_PROBLEM STATEMENT_
Below is a listing with pictures. Repeat exactly the lines starting at the one holding "Viewport: 929px width, 395px height." and going on through the one holding "The image size is (1000, 562).", and leave every picture out.

═══ TASK DATA

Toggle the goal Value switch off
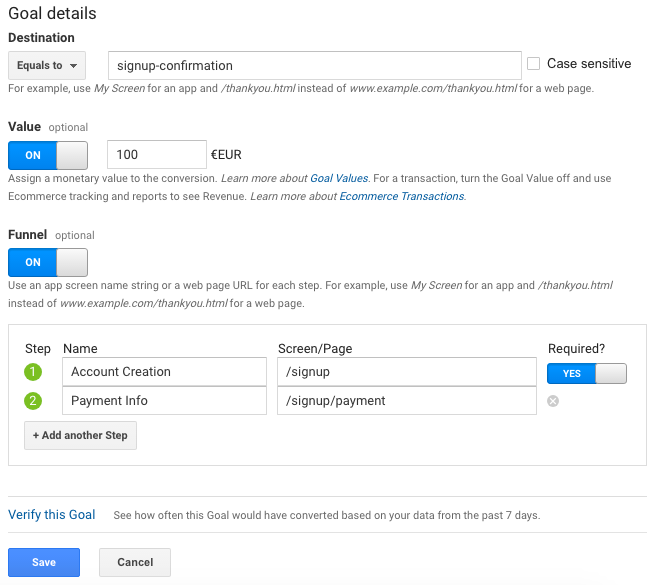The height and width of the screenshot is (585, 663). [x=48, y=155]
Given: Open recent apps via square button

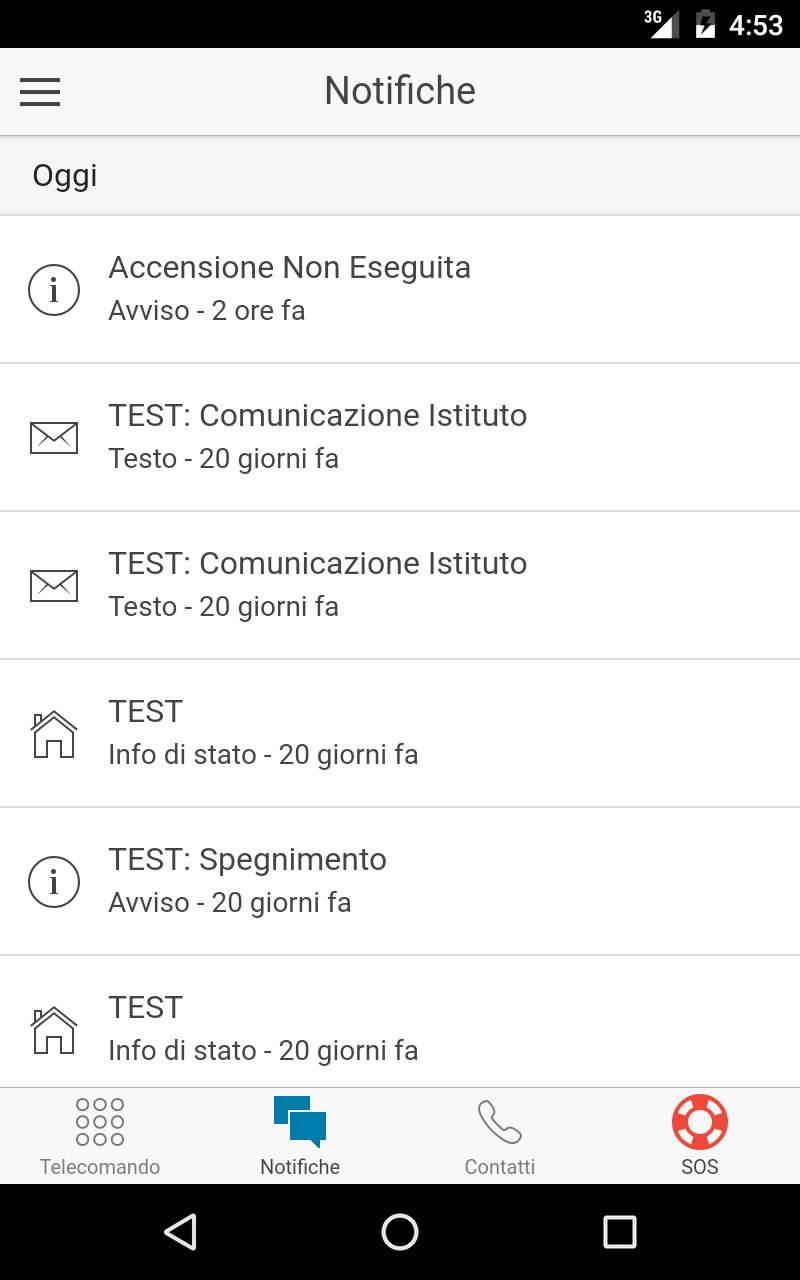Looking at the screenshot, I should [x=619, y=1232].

══════
═══ TASK DATA

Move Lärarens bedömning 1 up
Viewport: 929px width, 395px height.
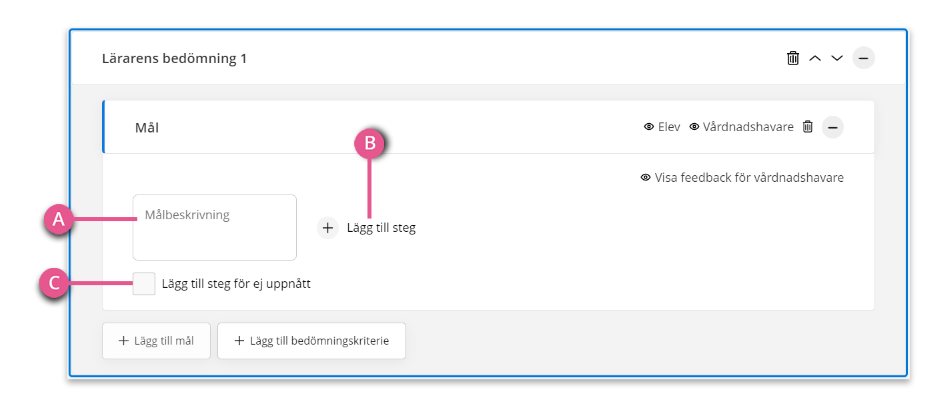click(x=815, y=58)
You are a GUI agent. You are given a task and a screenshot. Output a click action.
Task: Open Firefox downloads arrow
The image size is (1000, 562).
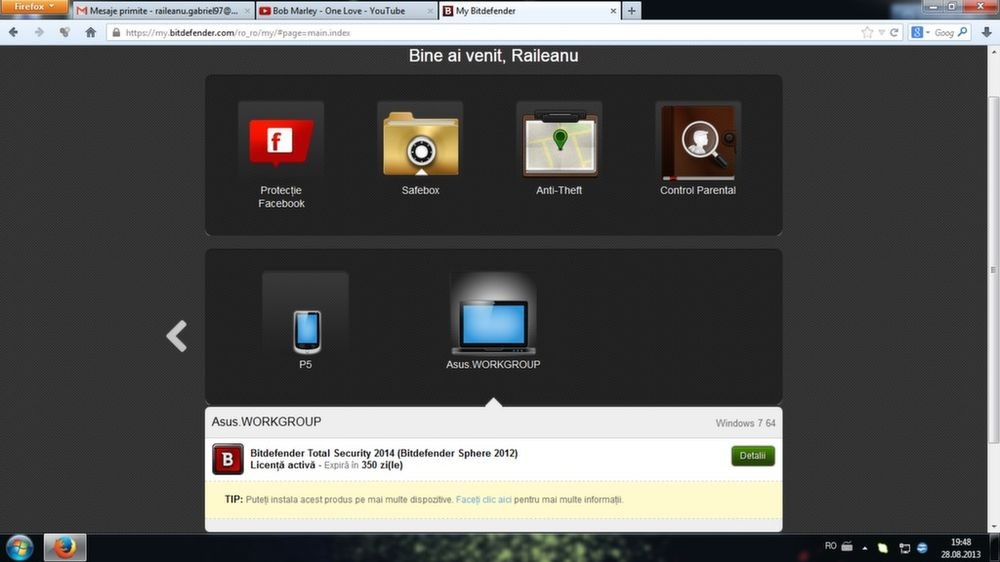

══════
═══ TASK DATA

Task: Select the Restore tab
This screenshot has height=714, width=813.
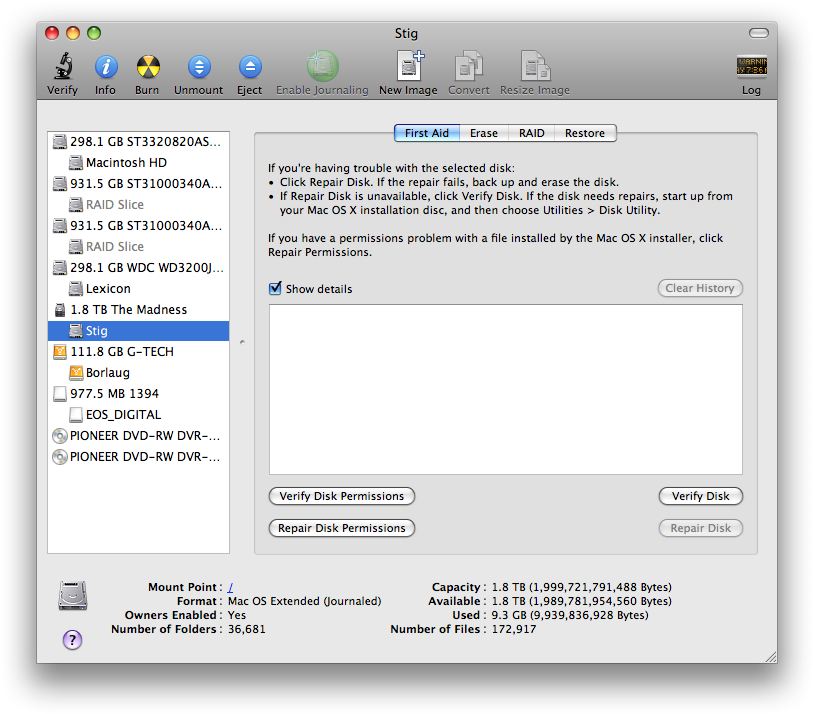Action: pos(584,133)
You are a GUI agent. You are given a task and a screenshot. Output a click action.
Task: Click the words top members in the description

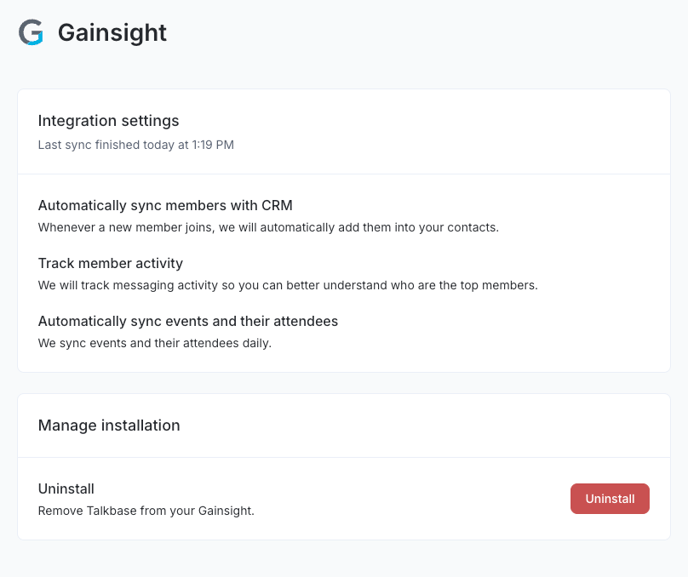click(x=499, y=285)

══════

_ANSWER BOX_
Viewport: 929px width, 395px height.
click(x=815, y=58)
You are a GUI agent. You are given a task and a screenshot. Output a click action.
Task: Open Firefox downloads arrow
The image size is (1000, 562).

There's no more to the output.